A total of 1938 participants with acute brain injury were screened and 514 met the inclusion criteria. Of these patients, 224 (44%) had a TBI, 139 (27%) had an aneurysmal subarachnoid hemorrhage, and 151 (29%) had an intracerebral hemorrhage. 

Study participants were median age of 61 (interquartile range [IQR], 46-71 years) and more than half (n=309 [60%]) were men. The median Glasgow Coma Scale score when admitted was 8 (IQR, 5-11). 

Of the 514 participants, 497 (97%) of patients had outcomes reported at 6 months, with 206 (41%) alive with good neurologic outcomes (GOSE >4) and 291 (59%) with poor outcomes (GOSE ≤4). Within the follow up-period, 160 (32%) participants died.

The median NPi overall was 4.3 (IQR, 3.7-4.7) and 241 (47%) participants had at least 1 abnormal NPi reading. The researchers found that abnormal NPi reading was associated with poorer neurologic outcomes.
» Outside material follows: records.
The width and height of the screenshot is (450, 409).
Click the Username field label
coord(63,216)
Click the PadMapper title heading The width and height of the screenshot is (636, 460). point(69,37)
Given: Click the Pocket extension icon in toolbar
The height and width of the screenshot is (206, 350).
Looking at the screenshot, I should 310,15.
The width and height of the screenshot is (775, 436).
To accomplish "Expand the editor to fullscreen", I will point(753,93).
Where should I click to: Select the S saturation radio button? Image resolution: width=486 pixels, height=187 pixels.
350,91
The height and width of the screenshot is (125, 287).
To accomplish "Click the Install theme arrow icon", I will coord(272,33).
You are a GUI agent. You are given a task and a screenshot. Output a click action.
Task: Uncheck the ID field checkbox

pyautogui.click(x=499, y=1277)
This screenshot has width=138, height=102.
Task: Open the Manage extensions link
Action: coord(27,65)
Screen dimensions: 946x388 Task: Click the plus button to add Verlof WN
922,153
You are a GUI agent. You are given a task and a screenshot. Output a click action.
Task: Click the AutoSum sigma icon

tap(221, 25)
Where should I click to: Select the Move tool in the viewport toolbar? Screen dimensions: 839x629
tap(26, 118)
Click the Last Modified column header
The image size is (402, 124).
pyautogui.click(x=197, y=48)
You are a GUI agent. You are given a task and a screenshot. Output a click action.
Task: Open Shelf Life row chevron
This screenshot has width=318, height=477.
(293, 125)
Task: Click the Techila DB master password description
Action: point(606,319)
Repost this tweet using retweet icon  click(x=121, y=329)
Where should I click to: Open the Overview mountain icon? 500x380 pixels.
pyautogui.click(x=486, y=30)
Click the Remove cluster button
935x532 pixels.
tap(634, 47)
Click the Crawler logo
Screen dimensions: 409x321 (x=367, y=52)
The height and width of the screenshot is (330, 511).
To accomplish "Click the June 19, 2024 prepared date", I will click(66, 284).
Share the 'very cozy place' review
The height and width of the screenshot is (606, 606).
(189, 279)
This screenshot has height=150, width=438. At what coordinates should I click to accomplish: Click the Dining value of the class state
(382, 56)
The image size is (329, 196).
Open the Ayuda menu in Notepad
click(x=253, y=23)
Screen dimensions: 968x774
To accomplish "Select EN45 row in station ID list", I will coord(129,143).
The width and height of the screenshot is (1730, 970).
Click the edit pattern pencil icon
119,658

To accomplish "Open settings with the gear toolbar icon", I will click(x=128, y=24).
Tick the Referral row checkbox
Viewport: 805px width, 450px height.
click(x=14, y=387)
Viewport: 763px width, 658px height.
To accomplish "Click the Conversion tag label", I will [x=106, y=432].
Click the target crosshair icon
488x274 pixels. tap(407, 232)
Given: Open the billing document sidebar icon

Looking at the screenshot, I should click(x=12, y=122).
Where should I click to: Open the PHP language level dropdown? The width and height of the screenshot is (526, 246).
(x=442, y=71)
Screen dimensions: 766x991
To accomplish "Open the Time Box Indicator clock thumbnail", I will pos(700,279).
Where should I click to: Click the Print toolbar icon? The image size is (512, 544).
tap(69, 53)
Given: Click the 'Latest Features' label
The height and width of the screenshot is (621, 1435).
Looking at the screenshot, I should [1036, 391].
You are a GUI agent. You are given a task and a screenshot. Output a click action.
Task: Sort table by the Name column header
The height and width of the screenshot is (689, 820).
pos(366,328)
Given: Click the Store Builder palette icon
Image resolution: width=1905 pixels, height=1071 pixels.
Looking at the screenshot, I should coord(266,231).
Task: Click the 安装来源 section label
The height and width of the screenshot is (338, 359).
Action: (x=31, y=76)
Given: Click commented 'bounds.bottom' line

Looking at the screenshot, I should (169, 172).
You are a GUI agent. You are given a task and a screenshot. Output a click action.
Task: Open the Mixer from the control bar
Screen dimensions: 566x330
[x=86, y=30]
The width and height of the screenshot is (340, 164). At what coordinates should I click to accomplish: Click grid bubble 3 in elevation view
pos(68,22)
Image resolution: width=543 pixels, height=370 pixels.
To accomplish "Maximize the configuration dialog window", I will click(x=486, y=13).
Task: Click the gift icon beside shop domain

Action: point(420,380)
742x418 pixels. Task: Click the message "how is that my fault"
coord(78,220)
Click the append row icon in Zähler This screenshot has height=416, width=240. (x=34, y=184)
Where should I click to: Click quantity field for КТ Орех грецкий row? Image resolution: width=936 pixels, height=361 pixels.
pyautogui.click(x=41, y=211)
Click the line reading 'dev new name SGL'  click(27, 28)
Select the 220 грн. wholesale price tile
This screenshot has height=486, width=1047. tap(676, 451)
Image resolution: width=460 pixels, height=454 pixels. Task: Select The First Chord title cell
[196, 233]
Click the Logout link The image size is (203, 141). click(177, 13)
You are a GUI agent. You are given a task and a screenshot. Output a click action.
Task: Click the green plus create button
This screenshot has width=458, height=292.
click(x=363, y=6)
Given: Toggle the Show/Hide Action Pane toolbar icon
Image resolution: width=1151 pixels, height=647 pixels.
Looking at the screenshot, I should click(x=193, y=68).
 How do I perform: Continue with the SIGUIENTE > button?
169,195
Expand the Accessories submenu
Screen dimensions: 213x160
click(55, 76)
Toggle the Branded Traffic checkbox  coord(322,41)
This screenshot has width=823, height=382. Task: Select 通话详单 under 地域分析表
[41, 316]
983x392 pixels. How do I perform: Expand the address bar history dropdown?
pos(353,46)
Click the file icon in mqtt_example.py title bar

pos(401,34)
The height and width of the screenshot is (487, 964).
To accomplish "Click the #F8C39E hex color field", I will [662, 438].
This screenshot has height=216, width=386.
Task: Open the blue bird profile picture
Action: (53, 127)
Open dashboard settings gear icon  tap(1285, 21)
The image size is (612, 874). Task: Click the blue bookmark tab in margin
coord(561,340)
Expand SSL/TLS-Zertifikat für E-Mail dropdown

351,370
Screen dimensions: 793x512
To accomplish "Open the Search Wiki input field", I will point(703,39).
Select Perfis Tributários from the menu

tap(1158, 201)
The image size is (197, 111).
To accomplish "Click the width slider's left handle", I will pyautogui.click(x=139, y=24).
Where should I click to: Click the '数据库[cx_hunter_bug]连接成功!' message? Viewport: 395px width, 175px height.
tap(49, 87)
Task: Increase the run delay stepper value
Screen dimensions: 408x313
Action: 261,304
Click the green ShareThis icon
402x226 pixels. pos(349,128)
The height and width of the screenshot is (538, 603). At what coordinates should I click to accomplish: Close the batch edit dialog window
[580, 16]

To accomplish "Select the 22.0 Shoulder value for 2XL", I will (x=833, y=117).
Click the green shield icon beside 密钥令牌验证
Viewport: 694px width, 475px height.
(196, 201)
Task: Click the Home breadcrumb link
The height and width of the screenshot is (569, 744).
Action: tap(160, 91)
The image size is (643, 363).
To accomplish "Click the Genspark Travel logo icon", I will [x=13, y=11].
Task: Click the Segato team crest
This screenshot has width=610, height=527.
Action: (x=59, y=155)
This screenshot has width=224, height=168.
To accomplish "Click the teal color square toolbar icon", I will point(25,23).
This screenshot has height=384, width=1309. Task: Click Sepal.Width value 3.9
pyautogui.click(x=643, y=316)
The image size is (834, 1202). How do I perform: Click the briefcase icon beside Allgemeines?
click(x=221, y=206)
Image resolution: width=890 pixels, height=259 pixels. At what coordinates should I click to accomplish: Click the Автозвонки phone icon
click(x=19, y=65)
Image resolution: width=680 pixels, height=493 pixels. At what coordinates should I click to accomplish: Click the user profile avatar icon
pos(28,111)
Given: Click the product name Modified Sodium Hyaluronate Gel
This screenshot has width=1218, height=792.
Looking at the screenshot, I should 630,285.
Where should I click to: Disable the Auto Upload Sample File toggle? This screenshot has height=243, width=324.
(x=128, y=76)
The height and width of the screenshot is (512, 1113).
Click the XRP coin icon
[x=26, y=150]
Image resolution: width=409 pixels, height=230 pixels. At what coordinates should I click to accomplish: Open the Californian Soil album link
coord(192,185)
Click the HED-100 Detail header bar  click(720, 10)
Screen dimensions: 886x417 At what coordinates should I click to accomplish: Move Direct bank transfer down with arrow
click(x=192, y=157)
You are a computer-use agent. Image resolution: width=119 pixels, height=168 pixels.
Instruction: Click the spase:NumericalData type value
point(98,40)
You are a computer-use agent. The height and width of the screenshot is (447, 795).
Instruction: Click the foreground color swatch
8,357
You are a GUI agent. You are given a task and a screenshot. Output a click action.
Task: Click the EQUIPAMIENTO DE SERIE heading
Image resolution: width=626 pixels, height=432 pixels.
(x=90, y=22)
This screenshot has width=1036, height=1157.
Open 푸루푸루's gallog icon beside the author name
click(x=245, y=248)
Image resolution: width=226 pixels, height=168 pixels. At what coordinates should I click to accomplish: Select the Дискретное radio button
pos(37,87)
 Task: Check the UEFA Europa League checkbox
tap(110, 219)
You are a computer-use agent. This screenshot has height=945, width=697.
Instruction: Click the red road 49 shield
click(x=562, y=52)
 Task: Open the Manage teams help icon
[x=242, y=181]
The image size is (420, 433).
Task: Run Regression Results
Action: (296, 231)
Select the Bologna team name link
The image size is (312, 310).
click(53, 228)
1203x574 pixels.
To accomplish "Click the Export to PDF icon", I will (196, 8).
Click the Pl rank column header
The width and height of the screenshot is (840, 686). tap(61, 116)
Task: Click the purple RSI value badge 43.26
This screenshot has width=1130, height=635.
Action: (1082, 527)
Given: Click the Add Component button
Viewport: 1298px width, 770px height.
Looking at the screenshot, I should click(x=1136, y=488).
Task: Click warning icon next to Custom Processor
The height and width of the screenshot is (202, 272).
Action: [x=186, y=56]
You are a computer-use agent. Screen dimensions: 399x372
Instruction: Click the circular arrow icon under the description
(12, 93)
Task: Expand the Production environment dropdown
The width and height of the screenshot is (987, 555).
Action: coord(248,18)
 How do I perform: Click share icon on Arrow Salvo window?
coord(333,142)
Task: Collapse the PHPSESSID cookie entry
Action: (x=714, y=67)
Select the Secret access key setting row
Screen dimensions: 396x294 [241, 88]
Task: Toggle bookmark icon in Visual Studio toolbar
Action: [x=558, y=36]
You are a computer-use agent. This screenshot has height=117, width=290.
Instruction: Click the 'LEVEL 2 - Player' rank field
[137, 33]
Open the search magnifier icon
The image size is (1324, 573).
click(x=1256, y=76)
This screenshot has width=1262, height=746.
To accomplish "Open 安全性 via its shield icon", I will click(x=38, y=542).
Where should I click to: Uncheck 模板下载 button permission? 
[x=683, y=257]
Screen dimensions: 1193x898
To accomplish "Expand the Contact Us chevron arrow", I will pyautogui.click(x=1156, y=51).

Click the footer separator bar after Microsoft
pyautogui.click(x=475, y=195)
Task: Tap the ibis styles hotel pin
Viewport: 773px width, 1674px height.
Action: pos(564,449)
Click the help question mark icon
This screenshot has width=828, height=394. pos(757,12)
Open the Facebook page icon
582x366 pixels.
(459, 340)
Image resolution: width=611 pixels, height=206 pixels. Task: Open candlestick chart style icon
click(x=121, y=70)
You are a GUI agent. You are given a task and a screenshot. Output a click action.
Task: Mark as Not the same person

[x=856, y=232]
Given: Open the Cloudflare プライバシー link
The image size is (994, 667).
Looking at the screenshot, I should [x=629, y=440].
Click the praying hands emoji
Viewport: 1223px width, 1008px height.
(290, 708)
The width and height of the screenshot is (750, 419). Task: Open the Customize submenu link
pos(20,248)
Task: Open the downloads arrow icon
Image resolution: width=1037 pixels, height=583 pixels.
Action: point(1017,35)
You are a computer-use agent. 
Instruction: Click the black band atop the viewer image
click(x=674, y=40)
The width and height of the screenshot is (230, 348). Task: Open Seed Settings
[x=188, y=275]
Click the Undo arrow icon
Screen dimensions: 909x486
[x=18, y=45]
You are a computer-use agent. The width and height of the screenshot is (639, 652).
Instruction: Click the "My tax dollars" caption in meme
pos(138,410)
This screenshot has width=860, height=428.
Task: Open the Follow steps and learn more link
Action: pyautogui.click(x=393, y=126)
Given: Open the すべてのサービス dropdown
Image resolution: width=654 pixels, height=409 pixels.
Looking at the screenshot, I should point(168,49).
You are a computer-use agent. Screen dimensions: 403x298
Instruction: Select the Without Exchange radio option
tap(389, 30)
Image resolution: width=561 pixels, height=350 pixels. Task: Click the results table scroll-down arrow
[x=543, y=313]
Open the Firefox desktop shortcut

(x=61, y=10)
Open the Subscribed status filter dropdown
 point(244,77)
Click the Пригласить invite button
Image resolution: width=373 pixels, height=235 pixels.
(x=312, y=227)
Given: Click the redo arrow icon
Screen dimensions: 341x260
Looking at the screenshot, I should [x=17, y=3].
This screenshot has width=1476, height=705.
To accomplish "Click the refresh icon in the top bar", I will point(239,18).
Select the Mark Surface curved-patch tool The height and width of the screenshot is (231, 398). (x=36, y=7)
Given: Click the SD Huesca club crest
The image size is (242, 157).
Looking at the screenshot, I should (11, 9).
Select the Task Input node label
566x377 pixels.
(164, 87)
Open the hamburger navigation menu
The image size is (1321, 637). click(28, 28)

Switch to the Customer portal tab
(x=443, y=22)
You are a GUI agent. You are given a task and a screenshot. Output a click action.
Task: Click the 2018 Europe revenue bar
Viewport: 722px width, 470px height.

A total of 241 (47%) patients had at least 1 recording of abnormal NPi, which was associated with poor neurologic outcome for each 10% increase in abnormal NPi frequency (adjusted odds ratio [aOR], 1.42; 95% CI, 1.27-1.64; P <.0001). In addition, abnormal NPi was associated with in-hospital mortality (adjusted hazard ratio [aHR], 5.58; 95% CI, 3.92-7.95; P <.0001).

“Simple, automatic, repeat automated pupillometry assessment could improve the continuous monitoring of disease progression and the dynamics of outcome prediction at the bedside,” the researchers noted.

Study limitations included a lack of standardized treatment protocol, not blinding the clinical staff, and not assessing other variables of automated pupillometry. 

Disclosure: Some study authors declared affiliations with biotech, pharmaceutical, and/or device companies. Please see the original reference for a full list of authors’ disclosures.